19
Patrizio si fece lasciare alle porte di Bologna da una corriera stracarica diretta a Roma. L'autista fece un eccezione per la sua destinazione, una deviazione non avrebbe scombussolato ulteriormente il mondo. Erano giorni pericolosi quelli, gli Alleati, aiutati dai partigiani, stavano lentamente cacciando i tedeschi; in alcuni comuni nei giorni precedenti erano avvenute alcune manifestazioni di piazza. Protagonisti erano le donne che facevano sfoggio della loro forza.
Era il 6 aprile, il giorno prima gli Alleati avevano messo in pratica un attacco alla Linea Gotica nel settore tirrenico.
Si fece indicare la strada per Piazza Maggiore, il cuore di Bologna, arrivandoci nel giro di pochi minuti. Era la strada più comoda per arrivare a villa Durastanti, l'abitazione del suo amico Eugenio. Era di fretta, ma non poté fare a meno di fermarsi ad ammirare la piazza della città felsinea. Palazzo dei Notai, la Torre dell'orologio, Palazzo del Podestà, Palazzo Bianchi. Nella vista dell'ultimo edificio gli venne una fitta al cuore, Palazzo D'Accursio, dove nel 1920 una nutrita squadra fascista attaccò la folla riunitasi in occasione dell'insediamento della nuova giunta comunale. La gente camminava a testa bassa. I tedeschi erano lì, da due anni ancora facevano paura. Davanti il cancello della villa ci arrivò stanco. Suonò e il maggiordomo dovette aiutarlo. Il percorso sembrava breve, e invece sembrava non finire mai. Il sudore colava dalla fronte e respirava affannosamente ma era felice. Prima della guerra era già stato a Bologna e gli mancava. La città e il suo amico. "Patrizio, che ci fai qui?" chiese Eugenio, sorpreso di quella visita totalmente inaspettata.

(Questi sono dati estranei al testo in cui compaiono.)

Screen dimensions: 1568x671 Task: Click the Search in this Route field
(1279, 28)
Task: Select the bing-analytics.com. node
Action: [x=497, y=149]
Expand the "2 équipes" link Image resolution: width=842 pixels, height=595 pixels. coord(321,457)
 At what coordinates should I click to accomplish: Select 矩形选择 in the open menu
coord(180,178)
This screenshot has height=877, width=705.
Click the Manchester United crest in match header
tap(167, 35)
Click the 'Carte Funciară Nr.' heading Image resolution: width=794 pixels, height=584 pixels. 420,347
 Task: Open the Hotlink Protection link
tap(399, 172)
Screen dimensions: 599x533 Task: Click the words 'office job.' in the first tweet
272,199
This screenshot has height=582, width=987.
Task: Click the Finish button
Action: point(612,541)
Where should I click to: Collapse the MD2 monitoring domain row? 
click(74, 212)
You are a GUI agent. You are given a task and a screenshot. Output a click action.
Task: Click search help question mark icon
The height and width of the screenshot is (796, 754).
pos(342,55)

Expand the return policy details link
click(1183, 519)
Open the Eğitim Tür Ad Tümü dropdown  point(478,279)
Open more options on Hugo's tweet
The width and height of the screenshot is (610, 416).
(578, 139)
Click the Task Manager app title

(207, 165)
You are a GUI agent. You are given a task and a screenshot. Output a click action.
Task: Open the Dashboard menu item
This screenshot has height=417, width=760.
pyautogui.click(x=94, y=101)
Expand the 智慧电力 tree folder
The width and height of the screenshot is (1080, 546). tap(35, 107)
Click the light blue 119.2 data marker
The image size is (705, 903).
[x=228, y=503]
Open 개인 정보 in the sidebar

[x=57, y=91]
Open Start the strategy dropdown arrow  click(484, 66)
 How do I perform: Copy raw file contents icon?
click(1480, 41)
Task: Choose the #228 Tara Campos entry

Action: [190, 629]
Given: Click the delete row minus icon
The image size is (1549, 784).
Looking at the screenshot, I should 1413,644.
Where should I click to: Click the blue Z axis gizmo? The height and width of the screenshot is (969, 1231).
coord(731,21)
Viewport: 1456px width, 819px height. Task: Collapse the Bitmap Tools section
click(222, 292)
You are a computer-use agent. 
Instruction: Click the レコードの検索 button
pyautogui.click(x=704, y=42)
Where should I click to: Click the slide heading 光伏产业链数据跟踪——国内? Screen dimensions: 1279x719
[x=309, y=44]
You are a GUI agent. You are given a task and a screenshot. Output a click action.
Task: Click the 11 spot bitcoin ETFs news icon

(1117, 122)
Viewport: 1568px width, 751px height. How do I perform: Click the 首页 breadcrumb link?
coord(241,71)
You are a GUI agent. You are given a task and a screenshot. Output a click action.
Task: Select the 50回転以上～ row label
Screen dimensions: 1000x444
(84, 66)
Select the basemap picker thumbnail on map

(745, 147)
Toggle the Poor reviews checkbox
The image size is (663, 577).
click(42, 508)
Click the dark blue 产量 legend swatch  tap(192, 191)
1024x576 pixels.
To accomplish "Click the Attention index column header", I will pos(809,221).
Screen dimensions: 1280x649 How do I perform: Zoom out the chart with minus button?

" Non sei felice che io sia qui?" replicò lui ridendo sotto i baffi.
" Certo, certo..." si avvicinò alla cameriera e gli disse di preparare qualcosa per il suo ospite. Il maggiordomo che l'aveva accolto lo fece sedere su una poltrona. In fondo, amava beneficiare di quel lusso nonostante negli anni i Durastanti iniziarono a perdere un pò. Nella stanza entrò Angela. Patrizio si accorse che entrambi erano vestiti di nero. Alla fine del 1944 avevano perso la madre, erano ancora in periodo di lutto. Patrizio era sempre stato affascinato da Angela tanto da essere invidioso di Eugenio, fortunato ad avere una sorella come lei. Ai suoi occhi era una figura fantastica , immortale; aveva viaggiato, era abituata agli agi: era unica per lui. Alla sua vista i suoi occhi si illuminarono. Anche lei fu visibilmente sorpresa di vederlo, lo chiamò con voce assottigliata e tremante. Quando arrivò un bicchiere d'acqua, Patrizio lo assaporò lentamente. Angela lasciò soli i due, finalmente liberi di parlare. Eugenio si sedette sulla poltrona di fronte. "L'ultima volta che ti vidi" iniziò a dire Eugenio chiudendo gli occhi e ammirando il buio che si creava " sarà stato prima della guerra, forse due anni prima"
" Non essere sciocco" rise l'amico " ti avevo fatto visita nel natale di quattro anni fa. Da allora ci siamo scambiati molte lettere"
" Davvero? Sai quante? Esattamente due!" disse facendo il numero con le dita.
" Non farla così tragica, se avessi avuto un telefono ti avrei chiamato" "Peccato che noi non lo usiamo da un bel pò. Con l'aumento dei prezzi l'abbiamo venduto" sospirò " ma sicuramente non sei qui per sentire i miei affari."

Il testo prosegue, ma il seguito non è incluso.